A local entrepreneur and Notre Dame grad named Kevin Smith saw that value and bought the old train station, on the other side of the tracks from Building 84. He turned it into a data center, leasing space to telecom and cloud services companies that benefit from the millisecond efficiency gains of being close to a fat internet pipe.
South Bend has a rail line that connects Chicago with New York. And underneath those tracks is one of the densest concentrations of fiber-optic cables in the country.
Lyndon French
Later, in 2013, Smith bought Building 84. Some mayors offer companies generous tax breaks and abatements to bring jobs to their cities—deals that have not always worked out as planned and opened them to charges of doling out corporate welfare. (Amazon’s plan for a second headquarters in New York was sunk by such concerns.)

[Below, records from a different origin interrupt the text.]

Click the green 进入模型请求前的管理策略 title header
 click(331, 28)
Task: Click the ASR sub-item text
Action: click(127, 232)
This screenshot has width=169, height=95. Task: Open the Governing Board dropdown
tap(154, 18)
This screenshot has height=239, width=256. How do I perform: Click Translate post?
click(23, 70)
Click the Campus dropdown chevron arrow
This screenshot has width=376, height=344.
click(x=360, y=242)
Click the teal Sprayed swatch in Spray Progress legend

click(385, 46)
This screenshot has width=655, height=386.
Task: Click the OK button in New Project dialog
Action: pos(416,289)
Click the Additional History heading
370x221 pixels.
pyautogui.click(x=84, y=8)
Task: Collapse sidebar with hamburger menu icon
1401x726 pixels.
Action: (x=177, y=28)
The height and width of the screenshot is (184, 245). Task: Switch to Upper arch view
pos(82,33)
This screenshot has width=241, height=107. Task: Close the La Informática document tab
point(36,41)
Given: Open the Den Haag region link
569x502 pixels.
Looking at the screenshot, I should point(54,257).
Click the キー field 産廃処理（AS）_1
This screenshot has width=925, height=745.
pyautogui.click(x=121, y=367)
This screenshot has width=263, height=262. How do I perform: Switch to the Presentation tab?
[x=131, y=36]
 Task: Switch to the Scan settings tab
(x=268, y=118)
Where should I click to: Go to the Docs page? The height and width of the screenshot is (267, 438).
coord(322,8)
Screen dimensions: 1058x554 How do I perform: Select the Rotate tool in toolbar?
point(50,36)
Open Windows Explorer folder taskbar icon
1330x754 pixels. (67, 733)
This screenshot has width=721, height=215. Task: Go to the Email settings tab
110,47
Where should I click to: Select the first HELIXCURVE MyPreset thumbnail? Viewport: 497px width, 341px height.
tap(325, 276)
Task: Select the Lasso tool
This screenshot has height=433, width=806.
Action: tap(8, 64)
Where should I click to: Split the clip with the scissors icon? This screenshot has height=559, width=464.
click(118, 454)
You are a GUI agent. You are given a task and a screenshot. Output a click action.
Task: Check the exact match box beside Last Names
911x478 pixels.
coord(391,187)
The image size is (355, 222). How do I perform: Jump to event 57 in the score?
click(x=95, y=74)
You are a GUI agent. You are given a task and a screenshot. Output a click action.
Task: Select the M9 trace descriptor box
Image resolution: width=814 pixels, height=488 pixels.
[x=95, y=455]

Buttigieg has resisted that strategy, trying to leverage city money with calculated discretion. He says he generally sticks to a cap of $1 of city investment for every $5 from the private sector. Building 84 penciled out, and the city paid to refurbish the facade and for environmental remediation.
The idea was to attract more companies wanting to take advantage of abundant “dark fiber"—cable laid for extra capacity that can be leased to whomever needs it. Now Smith is retrofitting the building so that excess heat from the data center computers gets siphoned off to warm the offices.